Upscale wind turbines get a second life - BBC News

Upscale wind turbines get a second life – BBC News

  • By Louise Cullen
  • BBC NI agriculture and environment correspondent

Image caption,

Kenny McDonald is the technical manager of a project led by Queen’s University Belfast to find new uses for wind turbine blades.

When is a wind turbine not a wind turbine?

Once it was turned into a bridge. Or street furniture. Or, in the future, it could even be a phone tower.

Welcome to the world of turning renewable energy into renewable everyday products.

Researchers led by Queen’s University Belfast have been trying to find ways to regenerate the structures, known as wings.

While wind turbines are the heroes of renewable energy production, their blades are currently not recyclable and must be landfilled or incinerated.

By 2030, it is estimated that 450 blades on the island of Ireland will be at the end of 20 to 25 years of energy production capacity – 110 of them in Northern Ireland.

The project team showed that the blades can be made safely on small bridges, suitable for green ways and culverts.

The work led to a spin-off business looking at street furniture and other possibilities.

Image caption,

The project team demonstrated that the blades can be safely made into small bridges, suitable for greenways and culverts.

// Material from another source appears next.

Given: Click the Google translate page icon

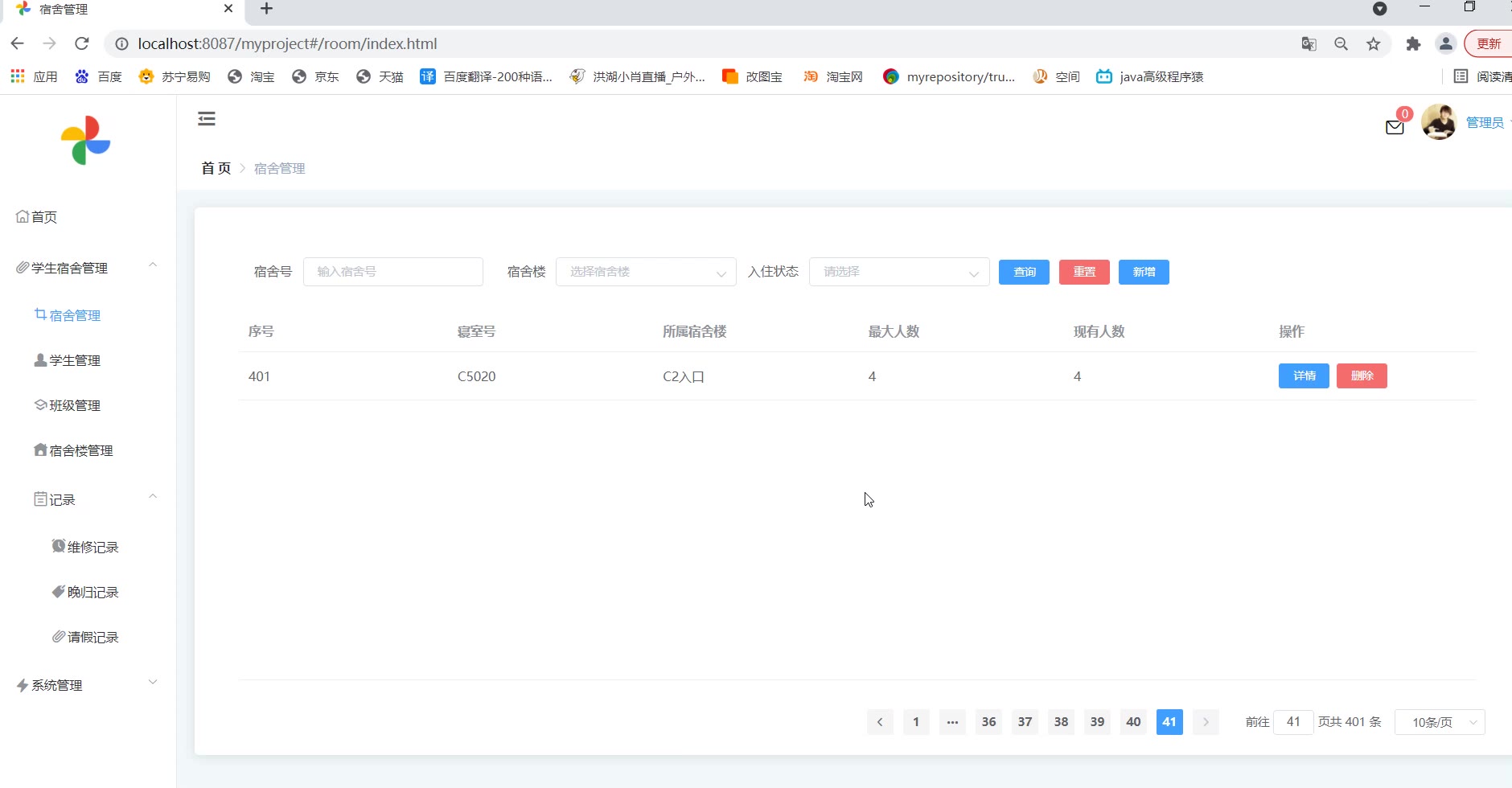Looking at the screenshot, I should [1309, 44].
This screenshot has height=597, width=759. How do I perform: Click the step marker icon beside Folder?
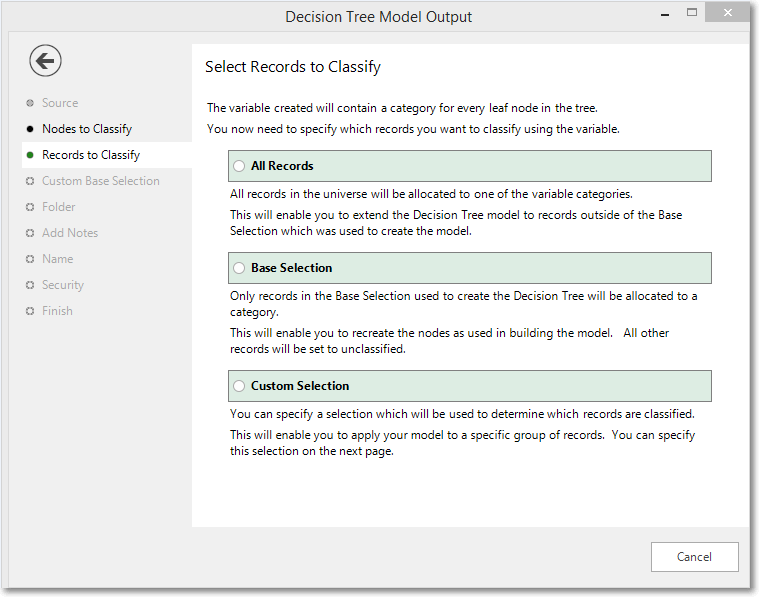(x=30, y=207)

“The blades are only designed to last 20-25 years,” said Kenny McDonald, the project’s technical manager.

“There was no thought of where these would go once they were removed from the turbine itself.

“So that’s a challenge for the US/Ireland project that we’re involved in.”

An amazing prototype

Queen’s worked on the project with the University of Cork, Munster Technology College and two institutions in the United States – Georgia Technical College in Atlanta and the City University of New York.

The design team started with two cymbals and came up with the idea of ​​a bridge – 7m long and 2m wide.

With a sheltered open space to build the prototype at Creagh Concrete in Draperstown, County Londonderry, work began in the Belfast lab to bring the researchers’ vision to life.

That required hours of careful measurement before any cuts were made.

Image caption,

Kenny McDonald was surprised by the success of the project

The success of the final build surprised even Kenny.

“If you think about it, the safe work of this bridge is assumed to be six tons.

“We were able to put over 34 tons on top of it.

“And when all the load is removed, the bridge returns half a millimeter to its original position.”

Now, the plan is to get funding to try to connect the two blades together to increase both the bridge’s size and possibilities.

“Globally, our Wind Project estimates that by 2042, 8.6m tonnes of wind turbine blade material will need to find some form of recycling,” said Queen’s project leader Professor Jenny McKinley.

“Some of the more common options we have – there are children’s playgrounds made from wind turbine blades; there are bike shelters made from wind turbine blades.

“But those are the only two. We really need a big sustainable option.”

By 2037, the team estimates 9,600 tonnes of blade material will need to be recycled on the island of Ireland.

image source, Queens University Belfast

Finding solutions to this challenge gave PhD student Angie Nagle her doctorate and a plan to start a blade application business.

“There’s a huge opportunity to reuse these things, I mean people are paying a lot of money to get a bridge made of this glass fiber reinforced polymer – GFRP.

“It’s a very expensive material, it’s incredibly strong, it’s incredibly strong.

“They have been cycled for 20 to 30 years, but when put into static applications, such as using them as pedestrian bridge girders, they can last another 60 years.

image source, Photo by Shay Murphy

Image caption,

Reusing wind turbines is ‘high energy’

“It’s a great asset. You have to treat it as a local resource.”

Why is this work important?

Wind turbines have proliferated on the island of Ireland in recent decades.

Now, all the farms have been abandoned and the question of what to do with the blades is in focus.

Work continues among scientists around the world to find sustainable materials that can be used to build blades, or a way to recycle existing materials.

Refreshing the blades while work is in progress allows time for solutions to be found and allows them to be useful for a long time.

Landfilling metals, or incinerating them is a big sustainability no-no in a sector that prides itself on being a leader in the fight against climate change.